Et d’ajouter, « c’est l’appât porté à l’hameçon jeté aux poissons qui sont trop soucieux et qui ne voient que l’appât. L’appât a été mordu et l’hameçon a pris. Voila aujourd’hui il a de quoi se réjouir celui qui a lancé cet appât».

Poursuivant son intervention, l’ancien premier ministre s’est réjoui que cette affaire soit portée à la place publique par son porte parole. « Je suis très heureux que mon porte-parole au nom du PEDN et à mon nom personnel a porté cette affaire à la connaissance du public. Un parti d’opposition a pour objectif de jouer un rôle d’alerte parce que ce qui se passe est mauvais », insinue M. Kouyaté.

A en croire le président du PEDN, la loi de finance 2017, na pas prévu les émoluments du chef de file de l’opposition. Et que, dira-t-il, la résolution qui devrait déterminer les émoluments du chef de file na pas été votée par l’Assemblée Nationale.

« Simplement par une visite à Sékoutouréyah, le chef de file (Cellou Dalein , ndlr) a demandé que ce budget lui soit attribué. C’est le Président de la République qui a appelé le ministre des finances pour lui demander d’accorder au chef de file de l’opposition, cinq (5) milliards GNF par an et de tomber d’accord sur les modalités. En fonction des documents en notre position puisqu’il est bien dit en réponse à votre lettre, c’est donc le chef de file qui a fixé les modalités trimestrielles de 1 250 000 000 GNF », soutient-t-il.
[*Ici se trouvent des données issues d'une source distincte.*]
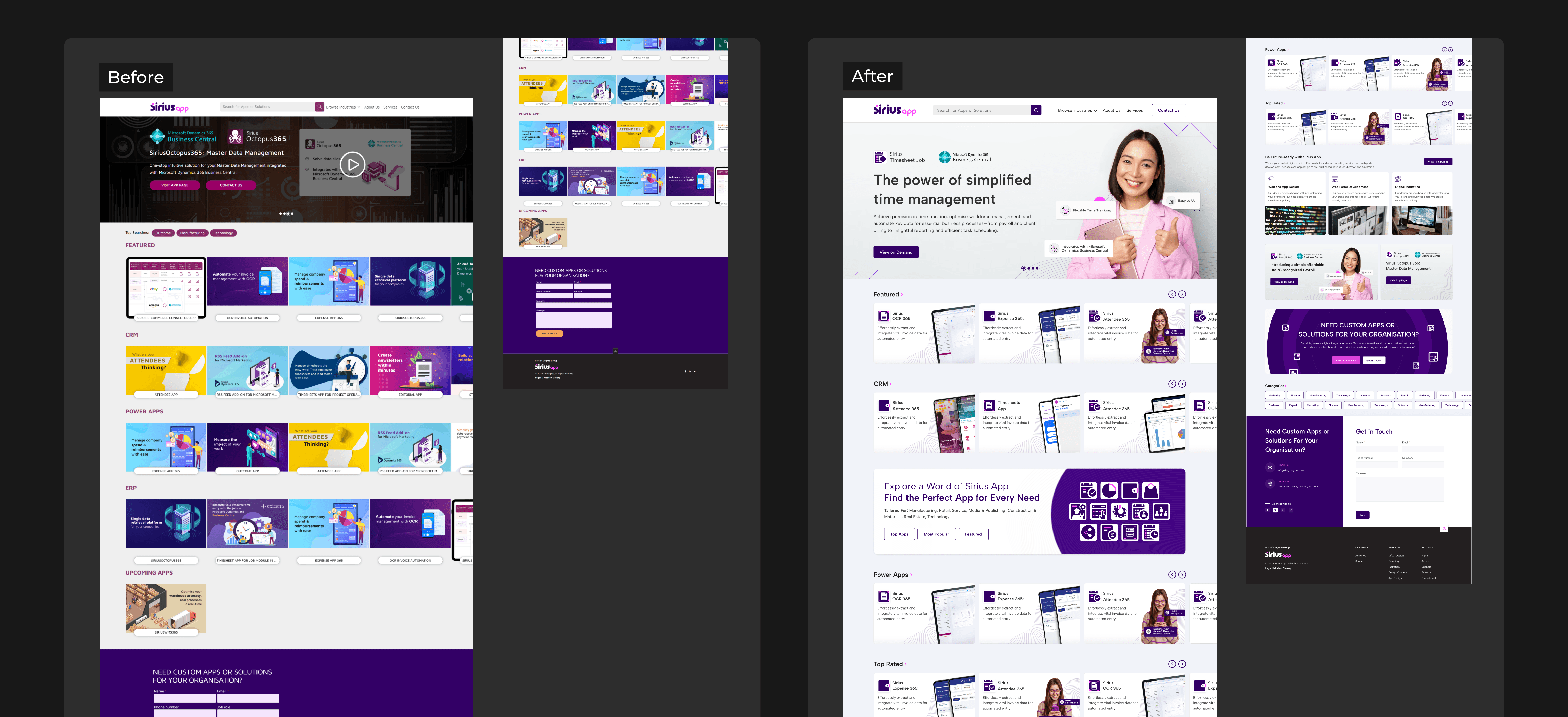Click the magenta search icon in the Before header
The height and width of the screenshot is (717, 1568).
(319, 107)
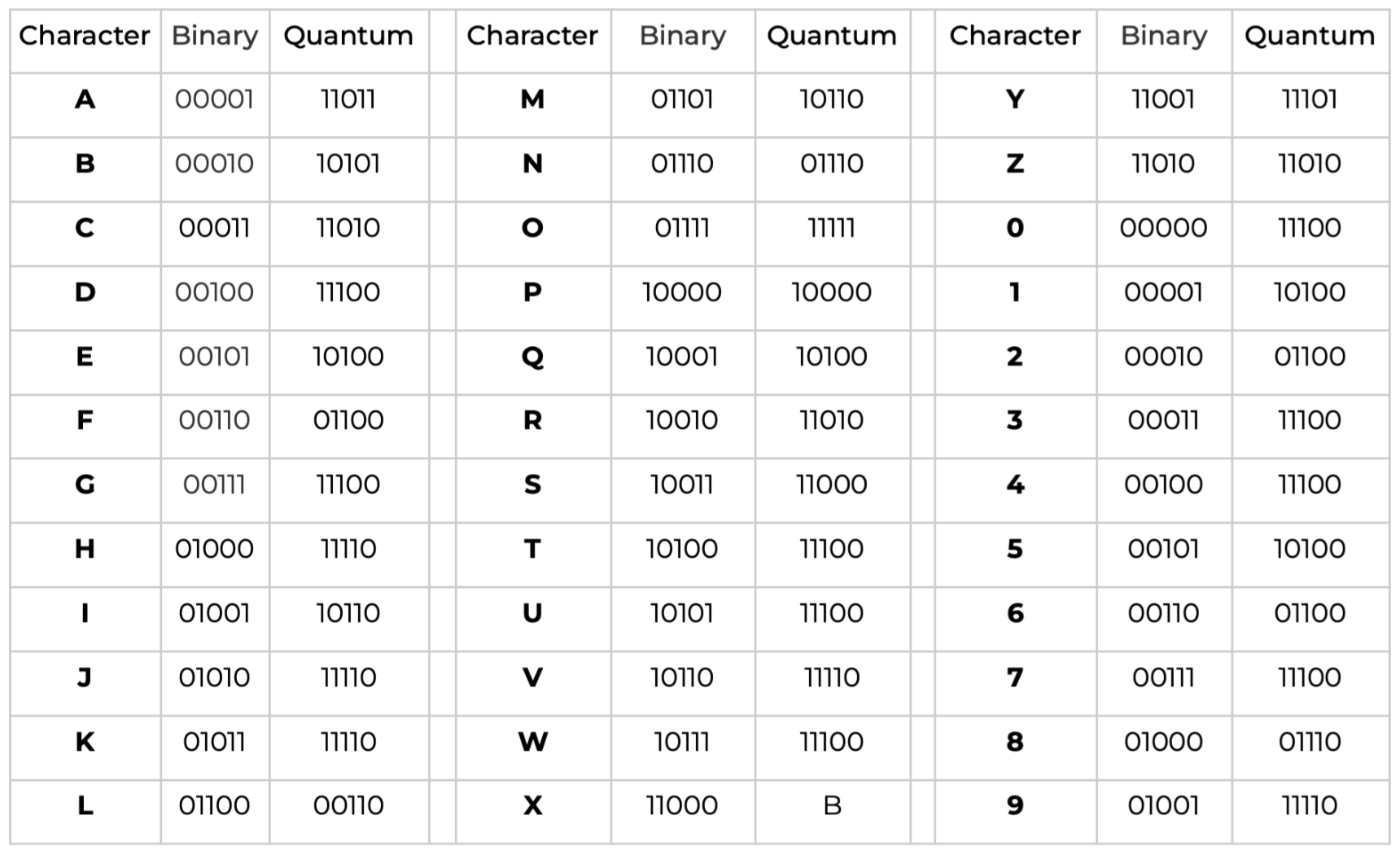Click the letter Y character cell
This screenshot has width=1400, height=855.
(1014, 99)
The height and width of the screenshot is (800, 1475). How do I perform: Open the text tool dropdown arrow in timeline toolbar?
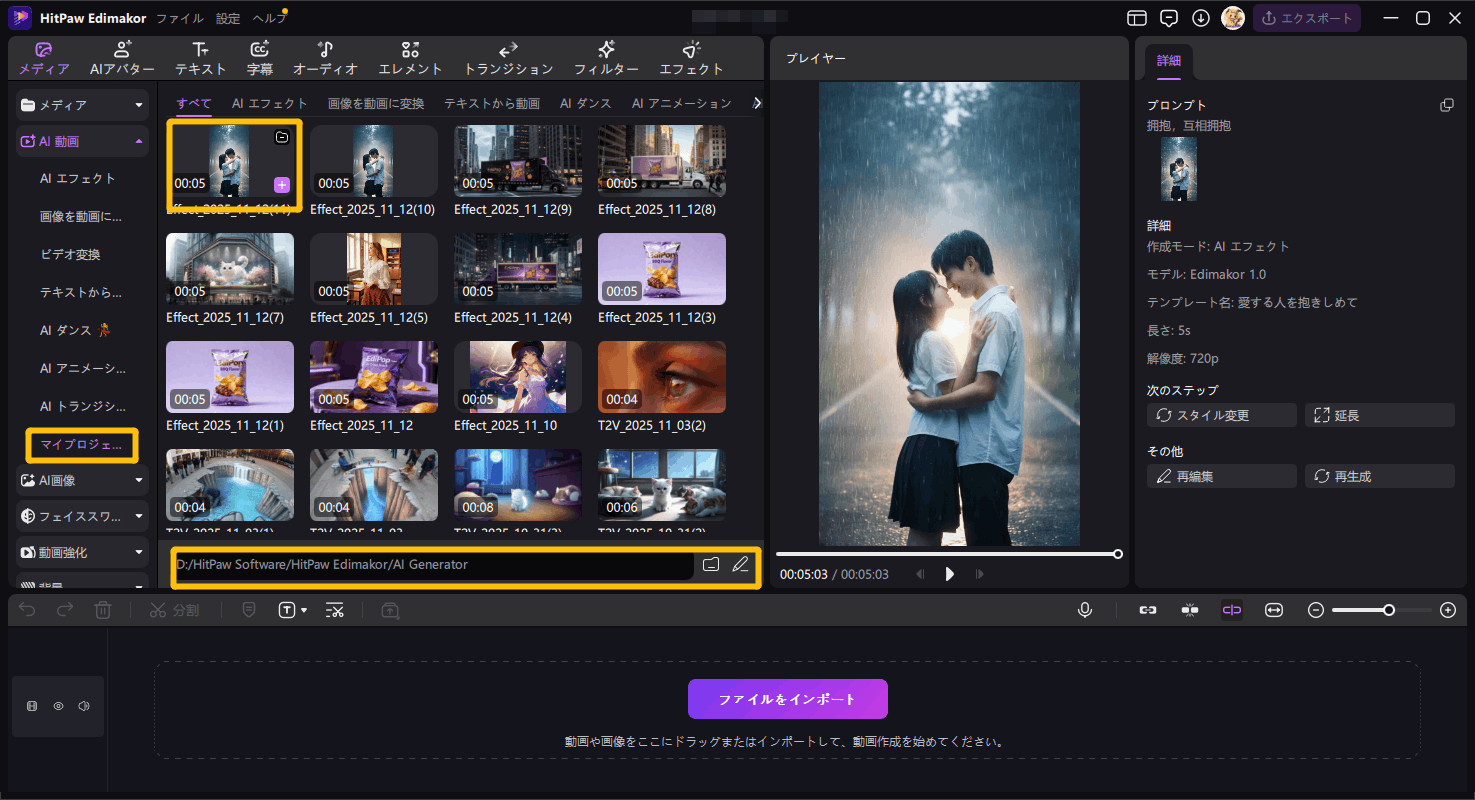coord(303,610)
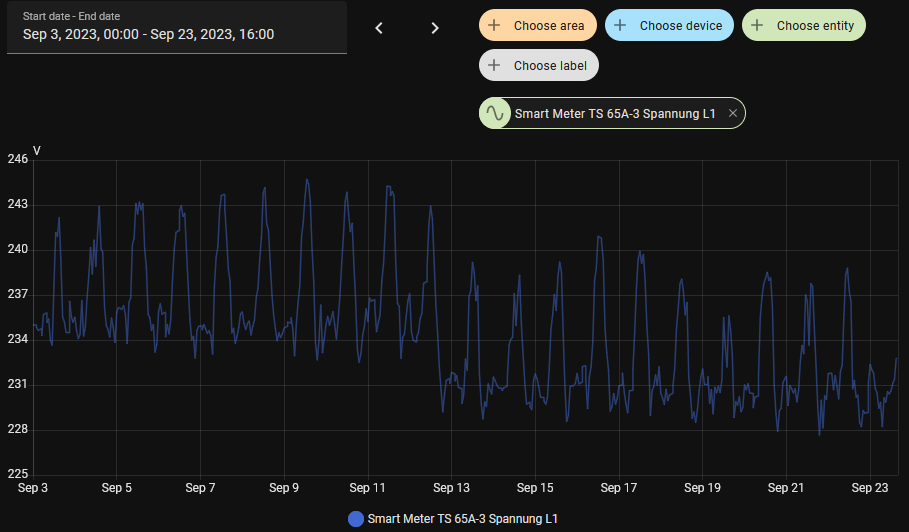Click the plus icon on Choose area
Image resolution: width=909 pixels, height=532 pixels.
[x=494, y=25]

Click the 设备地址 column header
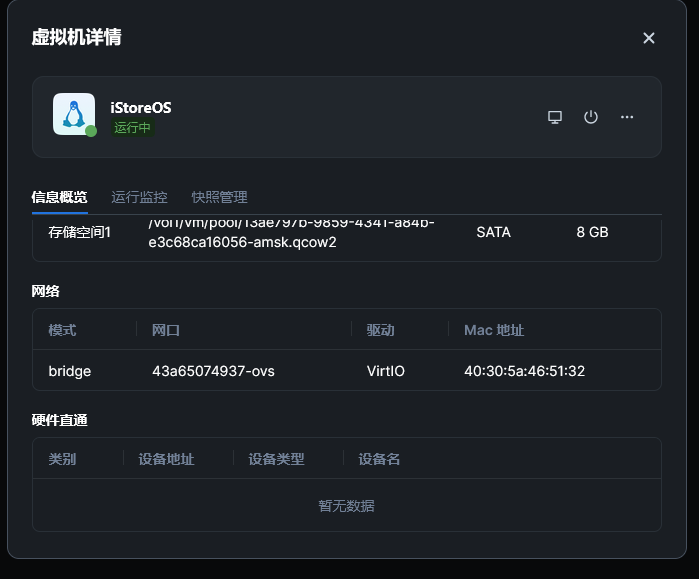coord(166,459)
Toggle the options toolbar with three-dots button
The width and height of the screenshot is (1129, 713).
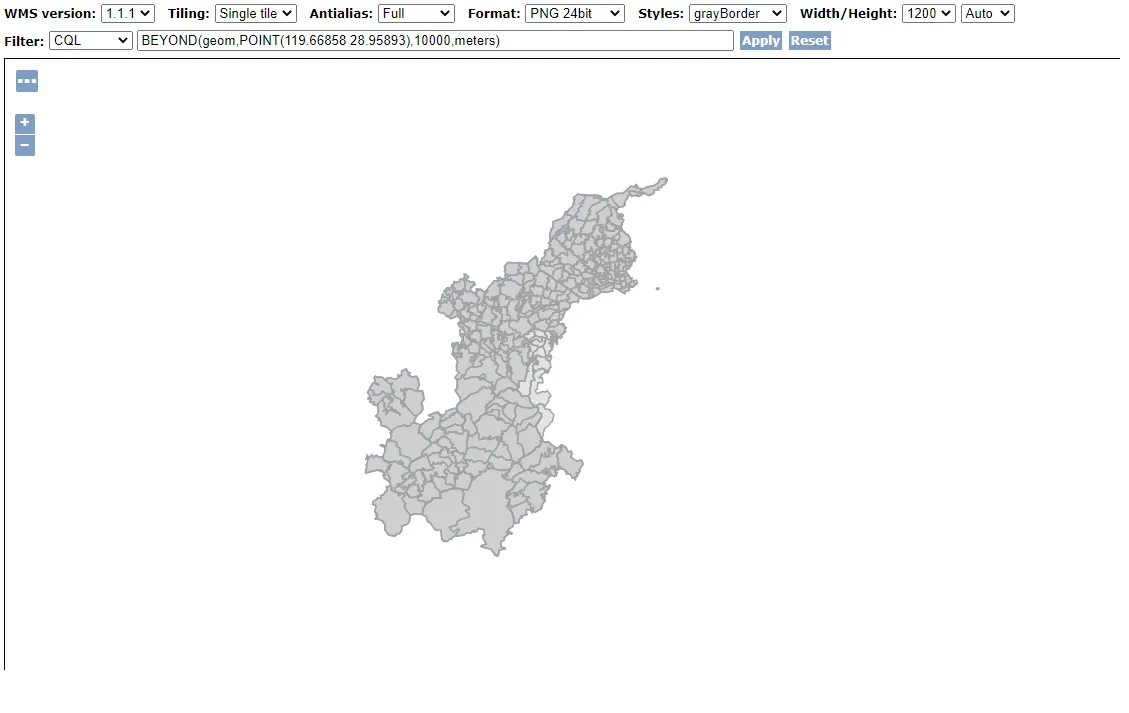27,81
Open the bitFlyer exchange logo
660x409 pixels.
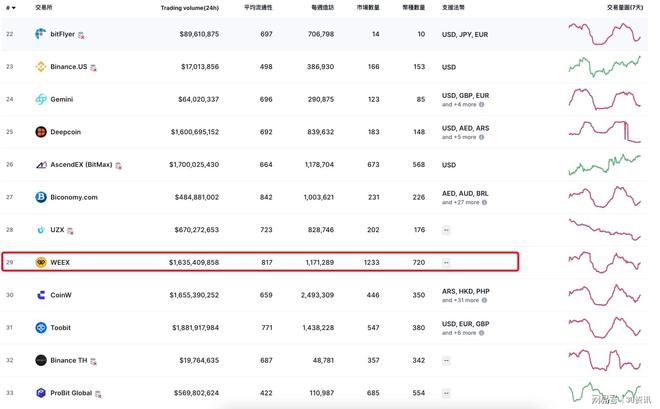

Le leader du PEDN, affirme que c’est tout sauf du professionnalisme, de l’honnêteté ‘’ayons le courage’’ de le dire. « Je ne veux pas l’accabler au-delà de ce que le peuple en pense déjà. Mais je trouve que c’est indécent au moment ou le salaire minimum interprofessionnel garanti (SMIG) est à 440 000 GNF sans parler de tout ce qu’il y a comme arriérés de salaire dus à tel ou tel autre secteur sans compter les besoins d’investissement qu’on a . Il faut défendre le peuple avant de se défendre soit même », estime Lansana Kouyaté.